Retype the listing that follows, exactly as written.

···

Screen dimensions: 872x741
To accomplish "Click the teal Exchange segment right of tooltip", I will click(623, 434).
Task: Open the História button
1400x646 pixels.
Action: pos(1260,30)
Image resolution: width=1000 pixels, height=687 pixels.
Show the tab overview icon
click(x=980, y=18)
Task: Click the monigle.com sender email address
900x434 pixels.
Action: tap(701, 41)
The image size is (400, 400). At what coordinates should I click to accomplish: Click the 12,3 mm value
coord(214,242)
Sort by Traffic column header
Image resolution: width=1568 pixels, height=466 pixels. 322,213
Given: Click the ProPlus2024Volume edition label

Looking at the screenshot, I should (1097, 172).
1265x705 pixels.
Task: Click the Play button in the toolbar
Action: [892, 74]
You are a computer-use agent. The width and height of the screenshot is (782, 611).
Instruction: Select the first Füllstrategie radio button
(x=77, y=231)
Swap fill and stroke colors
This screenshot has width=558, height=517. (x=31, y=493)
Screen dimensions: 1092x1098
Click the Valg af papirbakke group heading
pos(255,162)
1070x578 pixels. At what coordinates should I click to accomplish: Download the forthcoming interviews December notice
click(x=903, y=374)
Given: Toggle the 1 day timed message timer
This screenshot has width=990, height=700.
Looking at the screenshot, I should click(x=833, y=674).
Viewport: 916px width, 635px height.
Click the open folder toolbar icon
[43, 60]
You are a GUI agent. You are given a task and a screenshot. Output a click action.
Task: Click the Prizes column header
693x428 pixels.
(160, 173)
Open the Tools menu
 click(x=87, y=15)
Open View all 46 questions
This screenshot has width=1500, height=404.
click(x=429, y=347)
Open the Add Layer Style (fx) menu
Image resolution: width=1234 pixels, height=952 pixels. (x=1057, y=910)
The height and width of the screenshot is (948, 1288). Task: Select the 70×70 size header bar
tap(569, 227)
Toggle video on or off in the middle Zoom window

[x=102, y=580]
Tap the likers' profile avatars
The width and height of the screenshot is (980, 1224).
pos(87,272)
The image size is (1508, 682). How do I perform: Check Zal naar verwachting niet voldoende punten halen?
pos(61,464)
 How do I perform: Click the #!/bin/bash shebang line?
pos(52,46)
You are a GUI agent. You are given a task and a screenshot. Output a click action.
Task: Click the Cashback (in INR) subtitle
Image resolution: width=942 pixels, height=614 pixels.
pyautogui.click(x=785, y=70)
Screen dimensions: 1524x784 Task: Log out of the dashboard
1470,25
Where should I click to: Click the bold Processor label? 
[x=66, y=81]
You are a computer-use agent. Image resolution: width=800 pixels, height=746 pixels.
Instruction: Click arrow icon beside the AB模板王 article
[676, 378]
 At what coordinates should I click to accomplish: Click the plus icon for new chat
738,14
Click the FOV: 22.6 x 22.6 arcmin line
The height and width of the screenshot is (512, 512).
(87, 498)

···

* PROBLEM SOLUTION:
Screen dimensions: 872x741
To accomplish "Click the teal Exchange segment right of tooltip", I will click(623, 434).
Task: Open the História button
1400x646 pixels.
Action: pos(1260,30)
Image resolution: width=1000 pixels, height=687 pixels.
Show the tab overview icon
click(x=980, y=18)
Task: Click the monigle.com sender email address
900x434 pixels.
Action: tap(701, 41)
The image size is (400, 400). At what coordinates should I click to accomplish: Click the 12,3 mm value
coord(214,242)
Sort by Traffic column header
Image resolution: width=1568 pixels, height=466 pixels. 322,213
Given: Click the ProPlus2024Volume edition label

Looking at the screenshot, I should (1097, 172).
1265x705 pixels.
Task: Click the Play button in the toolbar
Action: [892, 74]
You are a computer-use agent. The width and height of the screenshot is (782, 611).
Instruction: Select the first Füllstrategie radio button
(x=77, y=231)
Swap fill and stroke colors
This screenshot has width=558, height=517. (x=31, y=493)
Screen dimensions: 1092x1098
Click the Valg af papirbakke group heading
pos(255,162)
1070x578 pixels. At what coordinates should I click to accomplish: Download the forthcoming interviews December notice
click(x=903, y=374)
Given: Toggle the 1 day timed message timer
This screenshot has width=990, height=700.
Looking at the screenshot, I should click(x=833, y=674).
Viewport: 916px width, 635px height.
Click the open folder toolbar icon
[43, 60]
You are a GUI agent. You are given a task and a screenshot. Output a click action.
Task: Click the Prizes column header
693x428 pixels.
(160, 173)
Open the Tools menu
 click(x=87, y=15)
Open View all 46 questions
This screenshot has width=1500, height=404.
click(x=429, y=347)
Open the Add Layer Style (fx) menu
Image resolution: width=1234 pixels, height=952 pixels. (x=1057, y=910)
The height and width of the screenshot is (948, 1288). Task: Select the 70×70 size header bar
tap(569, 227)
Toggle video on or off in the middle Zoom window

[x=102, y=580]
Tap the likers' profile avatars
The width and height of the screenshot is (980, 1224).
pos(87,272)
The image size is (1508, 682). How do I perform: Check Zal naar verwachting niet voldoende punten halen?
pos(61,464)
 How do I perform: Click the #!/bin/bash shebang line?
pos(52,46)
You are a GUI agent. You are given a task and a screenshot. Output a click action.
Task: Click the Cashback (in INR) subtitle
Image resolution: width=942 pixels, height=614 pixels.
pyautogui.click(x=785, y=70)
Screen dimensions: 1524x784 Task: Log out of the dashboard
1470,25
Where should I click to: Click the bold Processor label? 
[x=66, y=81]
You are a computer-use agent. Image resolution: width=800 pixels, height=746 pixels.
Instruction: Click arrow icon beside the AB模板王 article
[676, 378]
 At what coordinates should I click to accomplish: Click the plus icon for new chat
738,14
Click the FOV: 22.6 x 22.6 arcmin line
The height and width of the screenshot is (512, 512).
(87, 498)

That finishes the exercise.